J’imagine déjà les peaux bariolées des gens — leurs paysages traversés et les motifs qu’ils auraient choisis selon. Sur une épaule, un motif de fraise. Pas une fraise, mais une peau de fraise. Un vermillon, plutôt que le rouge cardinal de certaines variétés. Les grains auraient une couleur jaune vif, l’encre serait de Chine. La difficulté serait de faire correspondre, à chaque coup d’aiguille, les grains de la fraise à ceux de la peau. Des teintes de gris rappelleraient l’arsenic en nappes dans la vallée de l’Orbieu, où ces fraises ont été mangées. Partant de la nuque, des marques d’un noir luisant. La qualité de la réalisation tiendrait moins à la forme qu’à la nuance, qui conférerait à la surface une profondeur troublante pour une membrane humaine. Ceux que l’indécision dérangent pourraient choisir un motif la contenant : des gaines de fils électriques emmêlés, des éclats de disque vinyle, ou une plume de corbeau, tant ce volatile proche des humains connait lui aussi les effets des PolyChloroBiphényls. Et dans le cou, le blanc du brome, au creux du coude, le vif argent, le long des veines, une patine de cuivre, et par des points se reliant de loin en loin, chacun se donnerait à lire comme le territoire de sa marche dans le monde contemporain.
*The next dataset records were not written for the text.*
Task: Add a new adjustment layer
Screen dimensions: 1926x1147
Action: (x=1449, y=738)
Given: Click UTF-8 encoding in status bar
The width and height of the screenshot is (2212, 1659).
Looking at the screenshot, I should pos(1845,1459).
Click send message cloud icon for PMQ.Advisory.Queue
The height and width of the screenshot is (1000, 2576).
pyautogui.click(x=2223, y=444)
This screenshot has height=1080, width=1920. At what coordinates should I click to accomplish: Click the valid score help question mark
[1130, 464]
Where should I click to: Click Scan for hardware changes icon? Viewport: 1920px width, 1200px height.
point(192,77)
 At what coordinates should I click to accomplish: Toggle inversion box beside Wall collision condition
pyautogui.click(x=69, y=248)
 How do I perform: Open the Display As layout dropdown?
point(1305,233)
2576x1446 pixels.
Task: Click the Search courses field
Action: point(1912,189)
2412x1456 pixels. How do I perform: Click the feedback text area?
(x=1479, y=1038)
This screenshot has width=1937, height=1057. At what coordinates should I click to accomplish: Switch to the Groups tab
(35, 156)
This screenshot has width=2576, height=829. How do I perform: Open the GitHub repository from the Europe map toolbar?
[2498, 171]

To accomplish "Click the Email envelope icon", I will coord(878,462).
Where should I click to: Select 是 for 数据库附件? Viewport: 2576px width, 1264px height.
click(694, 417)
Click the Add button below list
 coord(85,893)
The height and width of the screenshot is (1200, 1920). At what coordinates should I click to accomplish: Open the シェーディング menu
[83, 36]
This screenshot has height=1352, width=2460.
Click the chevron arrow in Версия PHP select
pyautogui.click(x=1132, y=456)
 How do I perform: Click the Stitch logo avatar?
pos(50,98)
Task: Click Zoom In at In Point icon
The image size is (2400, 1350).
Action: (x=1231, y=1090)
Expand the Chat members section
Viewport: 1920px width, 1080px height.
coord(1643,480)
Les personnes ainsi tatouées pourraient se présenter auprès des plus grands maitres de l’acupuncture, qui sauraient repérer les lignes de force dans ce chaos épidermique. Ils se réuniraient, ausculteraient et institueraient qu’en plus ou qu’en place de la terre, de l’eau, du feu, du métal et du bois, de nouveaux éléments composent nos corps. Il serait reconnu que nos méridiens se sont déplacés, et chacun — nous serions très nombreux — aurait droit à son moulage, qui prendrait place entre chaque créneau de la muraille de Chine au point orienté qui lui correspondrait le mieux. Et, comme naguère les mappemondes luminescentes qui trônaient sur les savantes étagères, ces statuettes donneraient à voir les états du monde aux prises avec les intérêts humains. Sauf que cette figure serait démultipliée en autant d’individus portant les traces des effets de la matière sur son corps. Le travail des acupuncteurs serait colossal, de sans cesse ajuster la place de chaque figurine, selon la présence mouvante des substances avérées dans le prolongement de chaque degré de la muraille, et son positionnement relatif aux autres.
Les principes de cette cosmologie une fois établis — au bout de quelques siècles, tant la précision et l’ampleur du processus serait nécessaire à sa réussite — un simple tatouage de peau fraise, c’est mon rêve, permettrait au baigneur de l’Orbiel d’accueillir le taux d’arsenic qui lui serait aujourd’hui mortel.